(WORK REQUEST) Below are records that should be duplicated exactly, with no image retained.

Dataset items
============================================================

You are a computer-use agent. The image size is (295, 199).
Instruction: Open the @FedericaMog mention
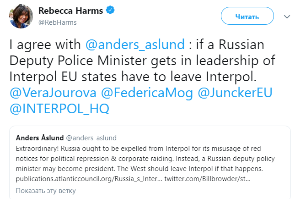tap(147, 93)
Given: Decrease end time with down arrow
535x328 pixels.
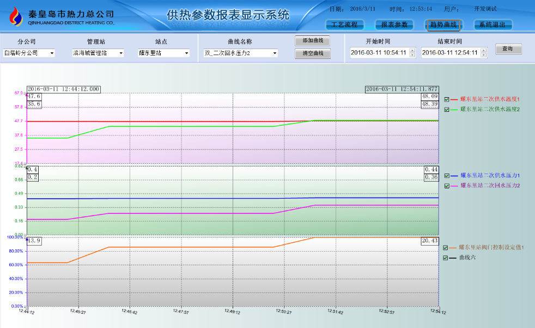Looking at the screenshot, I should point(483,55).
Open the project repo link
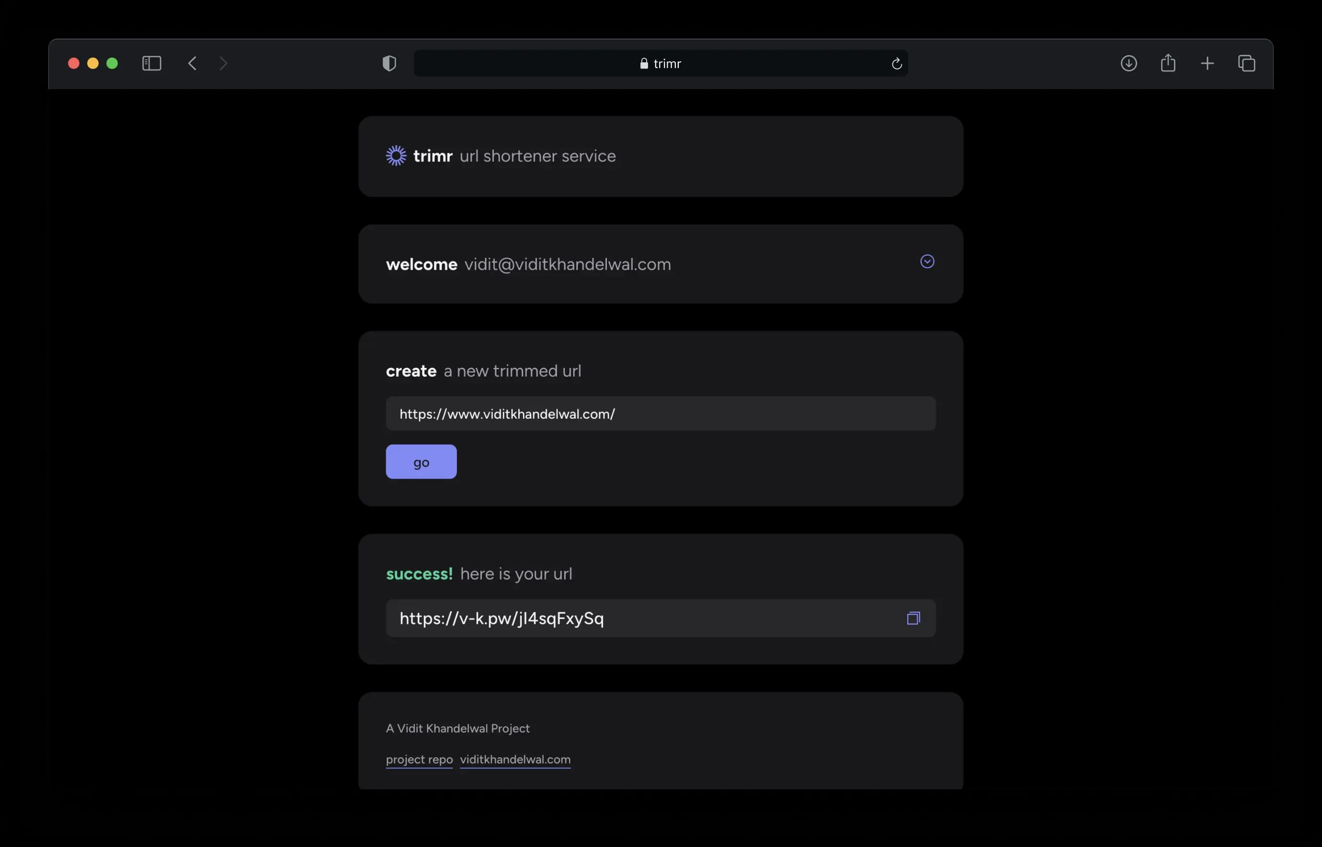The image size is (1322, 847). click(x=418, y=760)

============================================================

(EXPECTED OUTPUT)
You are a computer-use agent. The image size is (295, 199).
Instruction: Open the @FedericaMog mention
tap(147, 93)
Given: Decrease end time with down arrow
535x328 pixels.
Looking at the screenshot, I should point(483,55).
Open the project repo link
The image size is (1322, 847). click(x=418, y=760)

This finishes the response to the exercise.